Grace Marks (Sarah Gadon) and stablehand James McDermott (Kerr Logan) are convicted of murdering their employer Thomas Kinnear (Paul Gross) and his housekeeper Nancy Montgomery (Anna Paquin) in 1843. While McDermott hangs, Grace is spared the noose, gaining instead a tormented life sentence split between an inhuman prison for women and an asylum in Ontario. She remembers nothing of the crime for which she is serving time, but has been in prison long enough to lose hope of freedom and a future.
Unlike the author’s previously adapted-for-TV novel The Handmaid’s Tale, which was set in a dystopian future, Alias Grace is situated in a dark chapter from the past that has been recreated to tell a story of crime, friendship, and subversion of patriarchy from inside wooden boxes designed for torture.

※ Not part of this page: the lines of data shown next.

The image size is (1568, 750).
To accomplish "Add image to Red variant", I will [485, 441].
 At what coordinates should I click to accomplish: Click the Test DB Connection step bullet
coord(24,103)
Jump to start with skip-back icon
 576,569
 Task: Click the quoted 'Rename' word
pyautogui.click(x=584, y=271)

At the start of the six-episode miniseries, Grace meets Simon Jordan (Edward Holcroft), a psychoanalyst. Jordan is researching Grace’s case and is hoping to help revive her memory of the crime to determine whether she truly an amnesiac or, as almost everyone believes, a liar. Grace tells him the story of her life and he listens – engrossed and smitten by her voice and enthralled by her resilience in the face of her hardships. They meet every day at the house of a governor who believes Grace to be innocent. While they talk, she sews quilts and spins her story – long and inviting and full of every possible emotion. Jordan can find no escape or respite, unable to distinguish between fact and fiction.
Producer Sarah Polley’s masterful writing transforms a brilliant novel into a captivating television experience. The attention to detail and aesthetic treatment place the show squarely within Atwood’s poetic universe. It is a story of a difficult time, made beautiful by Polley’s writing and Mary Harron’s flawless direction. Sarah Gadon gives an incredible a-star-has-arrived performance – hypnotic, powerful and in control of every frame in which she is present.

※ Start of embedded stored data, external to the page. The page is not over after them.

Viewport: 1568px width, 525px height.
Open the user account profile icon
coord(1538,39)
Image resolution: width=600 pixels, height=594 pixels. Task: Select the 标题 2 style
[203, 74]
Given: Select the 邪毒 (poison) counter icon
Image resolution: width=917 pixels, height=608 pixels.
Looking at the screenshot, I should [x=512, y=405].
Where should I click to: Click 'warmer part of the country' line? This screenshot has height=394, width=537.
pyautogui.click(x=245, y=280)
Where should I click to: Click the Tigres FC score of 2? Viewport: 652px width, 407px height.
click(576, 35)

Grace is a pitiable child in charge of her siblings, a loyal friend, an honest worker, an innocent bystander, a blushing young woman, a merciless butcher, and a murderess – she is all or nothing. During her time in jail and at the asylum, she suffers unimaginable odds. But by talking to Jordan about parsnips, word associations and dark cellars, she regains control of her narrative. By not letting Jordan gaze into her mind, Grace keeps what is most private to herself. In a world in which everything has been taken from her, this is the biggest source of power that she may hold. While we get glimpses into her mind, she never truly lets the audience in either. Alias Grace is the story of Grace Marks and she intends to tell it, for once.